» **REQUIRED ACTION**
Say only how many lines in the entries below contain the word "Start".

» **DATA UNDER STUDY**
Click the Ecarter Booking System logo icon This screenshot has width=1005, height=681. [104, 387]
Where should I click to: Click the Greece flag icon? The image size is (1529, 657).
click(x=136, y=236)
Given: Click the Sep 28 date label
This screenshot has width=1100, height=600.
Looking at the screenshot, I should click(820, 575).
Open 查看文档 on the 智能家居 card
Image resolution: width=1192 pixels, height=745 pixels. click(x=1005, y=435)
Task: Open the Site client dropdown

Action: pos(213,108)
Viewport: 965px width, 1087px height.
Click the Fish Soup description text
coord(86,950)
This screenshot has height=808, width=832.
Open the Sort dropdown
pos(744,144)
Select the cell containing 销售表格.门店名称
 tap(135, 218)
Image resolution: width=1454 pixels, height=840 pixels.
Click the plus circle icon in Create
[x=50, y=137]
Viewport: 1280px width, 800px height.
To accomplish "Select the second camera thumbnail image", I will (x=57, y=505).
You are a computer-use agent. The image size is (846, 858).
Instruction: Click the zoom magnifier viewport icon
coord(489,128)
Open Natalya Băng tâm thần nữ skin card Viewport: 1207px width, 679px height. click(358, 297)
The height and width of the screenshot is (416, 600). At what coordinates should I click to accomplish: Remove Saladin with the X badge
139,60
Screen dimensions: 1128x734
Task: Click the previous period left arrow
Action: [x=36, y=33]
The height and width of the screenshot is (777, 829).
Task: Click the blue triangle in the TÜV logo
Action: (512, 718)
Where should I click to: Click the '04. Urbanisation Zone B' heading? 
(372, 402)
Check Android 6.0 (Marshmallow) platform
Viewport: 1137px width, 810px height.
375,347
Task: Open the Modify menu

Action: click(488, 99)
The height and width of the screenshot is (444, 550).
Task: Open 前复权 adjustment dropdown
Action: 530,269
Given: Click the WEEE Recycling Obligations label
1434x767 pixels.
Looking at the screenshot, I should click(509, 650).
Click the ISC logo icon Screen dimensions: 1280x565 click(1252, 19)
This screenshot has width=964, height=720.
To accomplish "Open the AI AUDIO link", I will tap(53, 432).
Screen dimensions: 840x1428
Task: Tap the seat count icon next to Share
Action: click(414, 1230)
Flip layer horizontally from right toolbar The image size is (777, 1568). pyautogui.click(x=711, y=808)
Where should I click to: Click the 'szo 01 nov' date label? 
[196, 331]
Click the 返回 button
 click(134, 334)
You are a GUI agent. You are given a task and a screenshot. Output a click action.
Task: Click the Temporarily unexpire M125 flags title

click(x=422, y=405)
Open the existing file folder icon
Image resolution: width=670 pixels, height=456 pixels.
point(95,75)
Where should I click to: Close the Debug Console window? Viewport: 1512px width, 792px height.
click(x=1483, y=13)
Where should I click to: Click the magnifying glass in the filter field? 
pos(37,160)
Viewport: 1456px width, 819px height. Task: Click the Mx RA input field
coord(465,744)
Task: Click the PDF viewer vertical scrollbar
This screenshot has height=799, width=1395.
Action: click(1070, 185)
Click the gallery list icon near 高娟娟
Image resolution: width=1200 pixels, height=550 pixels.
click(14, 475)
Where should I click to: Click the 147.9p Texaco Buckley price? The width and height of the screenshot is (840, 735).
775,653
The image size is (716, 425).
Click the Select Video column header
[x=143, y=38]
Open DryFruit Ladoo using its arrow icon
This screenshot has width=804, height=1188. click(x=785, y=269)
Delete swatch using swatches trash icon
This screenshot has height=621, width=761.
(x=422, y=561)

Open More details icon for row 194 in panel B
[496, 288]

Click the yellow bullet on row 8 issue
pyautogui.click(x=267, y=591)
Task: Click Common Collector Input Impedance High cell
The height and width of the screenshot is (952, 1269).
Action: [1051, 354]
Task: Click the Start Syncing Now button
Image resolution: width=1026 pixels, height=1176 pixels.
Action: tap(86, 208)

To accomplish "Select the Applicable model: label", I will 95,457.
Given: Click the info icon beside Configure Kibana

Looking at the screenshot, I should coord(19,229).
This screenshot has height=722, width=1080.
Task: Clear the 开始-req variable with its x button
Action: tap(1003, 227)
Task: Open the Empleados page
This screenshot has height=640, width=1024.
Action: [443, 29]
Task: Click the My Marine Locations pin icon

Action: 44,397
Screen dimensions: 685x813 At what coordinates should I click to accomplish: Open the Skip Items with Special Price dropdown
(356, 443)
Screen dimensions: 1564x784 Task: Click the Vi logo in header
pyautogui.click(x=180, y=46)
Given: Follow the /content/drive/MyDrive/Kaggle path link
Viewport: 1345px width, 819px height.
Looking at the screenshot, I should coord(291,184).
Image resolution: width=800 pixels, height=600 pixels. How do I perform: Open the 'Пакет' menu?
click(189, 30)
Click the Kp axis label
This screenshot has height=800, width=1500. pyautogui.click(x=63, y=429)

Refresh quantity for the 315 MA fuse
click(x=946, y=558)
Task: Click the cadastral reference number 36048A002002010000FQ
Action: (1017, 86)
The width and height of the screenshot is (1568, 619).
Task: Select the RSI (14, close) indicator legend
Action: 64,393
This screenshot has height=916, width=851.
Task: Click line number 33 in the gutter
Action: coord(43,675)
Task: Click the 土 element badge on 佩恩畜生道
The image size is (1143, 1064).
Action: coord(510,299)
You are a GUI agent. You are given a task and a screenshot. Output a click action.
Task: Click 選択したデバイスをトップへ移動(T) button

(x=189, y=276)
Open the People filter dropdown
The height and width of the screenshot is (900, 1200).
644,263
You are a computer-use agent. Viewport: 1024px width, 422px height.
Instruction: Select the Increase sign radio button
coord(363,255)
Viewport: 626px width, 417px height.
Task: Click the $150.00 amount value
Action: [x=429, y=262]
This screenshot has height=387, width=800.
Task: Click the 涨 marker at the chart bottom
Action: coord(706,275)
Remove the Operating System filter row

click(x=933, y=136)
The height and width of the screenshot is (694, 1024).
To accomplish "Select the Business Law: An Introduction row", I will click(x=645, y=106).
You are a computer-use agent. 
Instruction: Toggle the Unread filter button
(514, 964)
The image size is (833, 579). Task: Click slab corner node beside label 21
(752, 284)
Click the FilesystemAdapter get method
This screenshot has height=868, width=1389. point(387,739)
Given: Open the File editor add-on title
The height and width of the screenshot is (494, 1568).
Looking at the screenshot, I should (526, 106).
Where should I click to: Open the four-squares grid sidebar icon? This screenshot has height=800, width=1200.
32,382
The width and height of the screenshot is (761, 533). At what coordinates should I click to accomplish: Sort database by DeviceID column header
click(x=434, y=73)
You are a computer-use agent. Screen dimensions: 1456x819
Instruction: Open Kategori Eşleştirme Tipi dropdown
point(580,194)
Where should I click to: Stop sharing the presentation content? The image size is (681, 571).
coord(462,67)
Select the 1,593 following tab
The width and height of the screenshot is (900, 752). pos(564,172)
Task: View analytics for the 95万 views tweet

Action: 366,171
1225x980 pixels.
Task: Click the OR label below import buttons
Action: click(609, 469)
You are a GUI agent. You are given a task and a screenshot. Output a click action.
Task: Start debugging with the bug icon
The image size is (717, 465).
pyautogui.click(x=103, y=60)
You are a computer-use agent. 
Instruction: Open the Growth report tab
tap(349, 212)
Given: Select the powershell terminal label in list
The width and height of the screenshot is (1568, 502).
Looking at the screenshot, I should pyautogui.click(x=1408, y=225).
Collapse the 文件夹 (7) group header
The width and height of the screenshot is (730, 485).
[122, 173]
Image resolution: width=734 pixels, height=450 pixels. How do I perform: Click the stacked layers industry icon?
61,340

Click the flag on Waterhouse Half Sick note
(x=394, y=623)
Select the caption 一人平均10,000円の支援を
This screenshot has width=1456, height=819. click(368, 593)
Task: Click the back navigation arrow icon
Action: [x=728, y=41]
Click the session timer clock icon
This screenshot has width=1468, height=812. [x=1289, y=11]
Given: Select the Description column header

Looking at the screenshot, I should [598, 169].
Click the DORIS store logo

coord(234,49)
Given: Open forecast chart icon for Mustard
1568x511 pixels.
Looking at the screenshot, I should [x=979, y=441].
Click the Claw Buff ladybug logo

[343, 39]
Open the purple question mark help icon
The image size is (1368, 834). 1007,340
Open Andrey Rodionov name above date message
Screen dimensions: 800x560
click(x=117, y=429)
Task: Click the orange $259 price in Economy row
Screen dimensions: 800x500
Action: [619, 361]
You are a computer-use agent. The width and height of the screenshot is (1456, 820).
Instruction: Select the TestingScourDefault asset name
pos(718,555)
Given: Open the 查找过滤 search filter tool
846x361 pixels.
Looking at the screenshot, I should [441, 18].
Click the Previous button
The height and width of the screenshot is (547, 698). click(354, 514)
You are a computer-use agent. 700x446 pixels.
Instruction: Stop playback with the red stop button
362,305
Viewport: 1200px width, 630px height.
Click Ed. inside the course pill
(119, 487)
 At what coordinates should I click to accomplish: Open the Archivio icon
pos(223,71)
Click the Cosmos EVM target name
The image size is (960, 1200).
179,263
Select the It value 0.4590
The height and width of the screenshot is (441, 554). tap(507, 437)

» **YOUR SOLUTION**
2